The administration provided permission given our organization had an insurance policy to cover liability. We benefited from Trey Otto, a college athletic trainer, involved with scheduling other teams throughout the Midwest. We competed against the University of Wisconsin-Madison, University of Wisconsin-Whitewater, Windy Cities Lacrosse Club, the Ripon College lacrosse team, and teams from South Dakota and the University of Illinois.
I was later asked to participate in an all-Midwest lacrosse team that flew to compete at a tournament in Vail, Colo. I was a starting mid-fielder and although the all-Midwest team lost to the Air Force Academy, we did reasonably well, finishing fourth of eight teams.
That being said, we were definitely an intercollegiate sport representing Beloit College. If the college had failed to allow permission to use the fields, we would have become a town club, which the administration did not wish to allow.

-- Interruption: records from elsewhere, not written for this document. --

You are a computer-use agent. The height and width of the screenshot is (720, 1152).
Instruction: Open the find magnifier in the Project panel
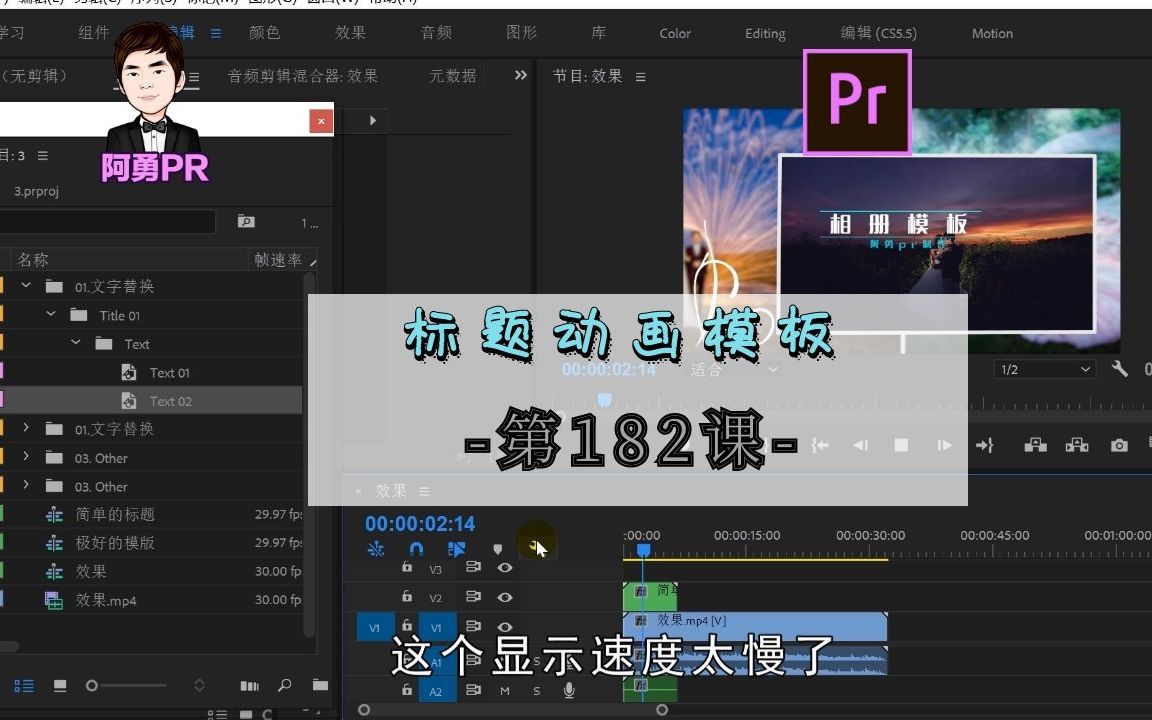point(285,686)

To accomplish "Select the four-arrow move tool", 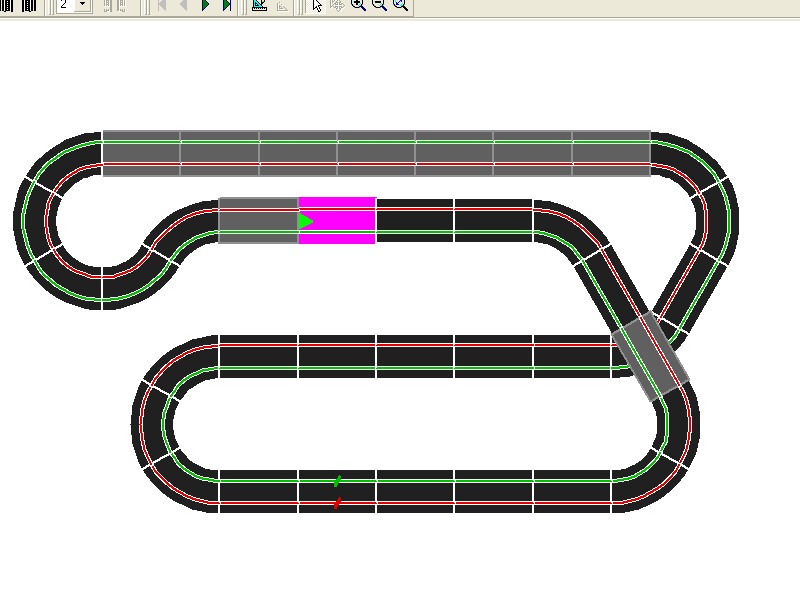I will (x=337, y=5).
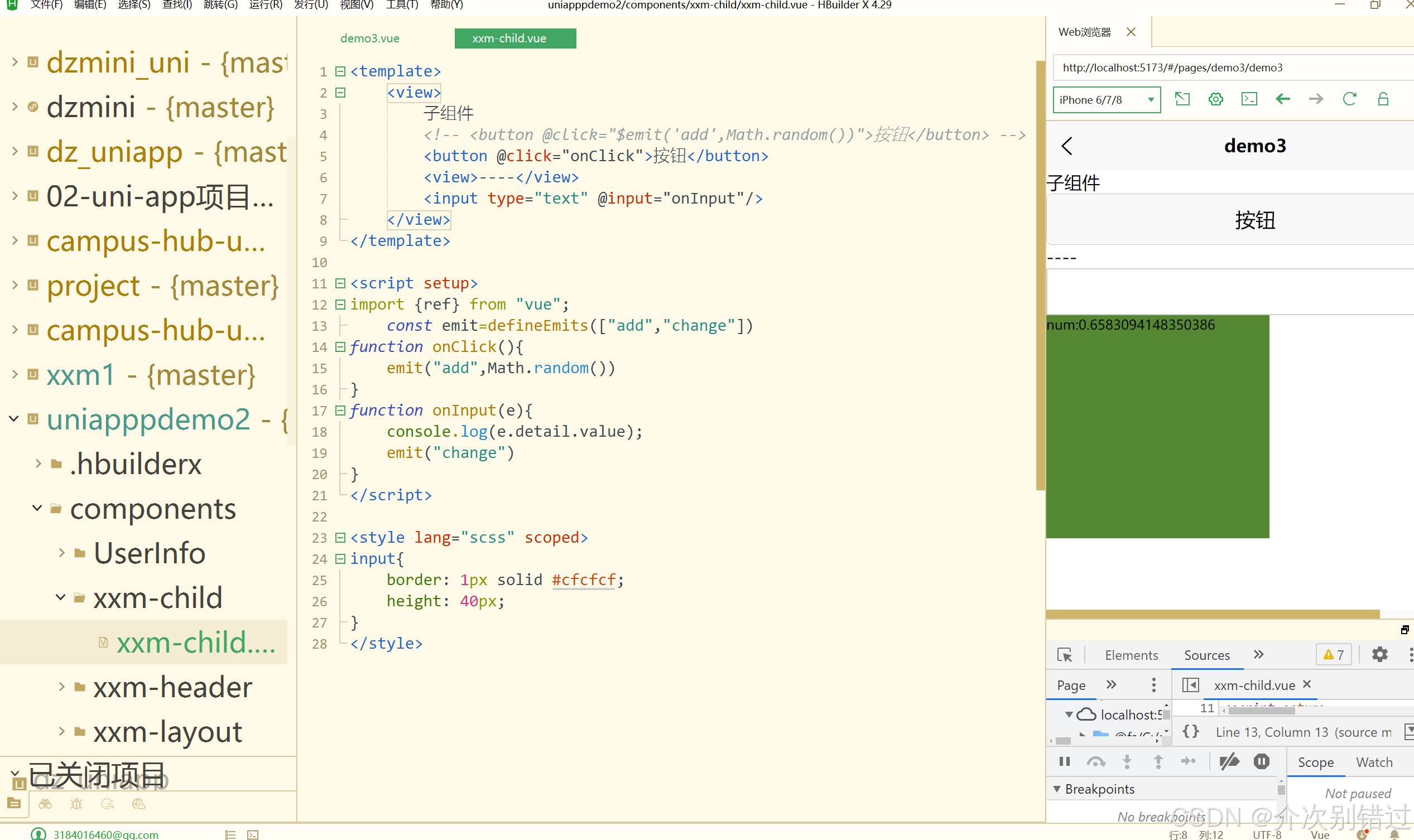Click the #cfcfcf color value in CSS
1414x840 pixels.
tap(583, 580)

As a club sport, women were invited to participate. Ellen McGrath’84 was a player among the men, and we also included an orthopedic surgeon from Beloit Memorial Hospital—a Johns Hopkins grad who played with a wooden stick and horned-rim glasses and loved every minute of being a 40- to 50-year-old playing with others in the community.
We represented the college well in hosting teams, meeting deadlines for scheduling, arriving prepared and uniformed with yellow jerseys and blue lettering, and depicting a turtle on the jersey…. although our name as I recall was simply “Beloit Lacrosse” on the jersey.
We hired a coach when I graduated to try to assure the team continued as an organized club, but I am unsure of when the club could no longer field a team.
J. Michael Smiles’82 of Noank, Conn.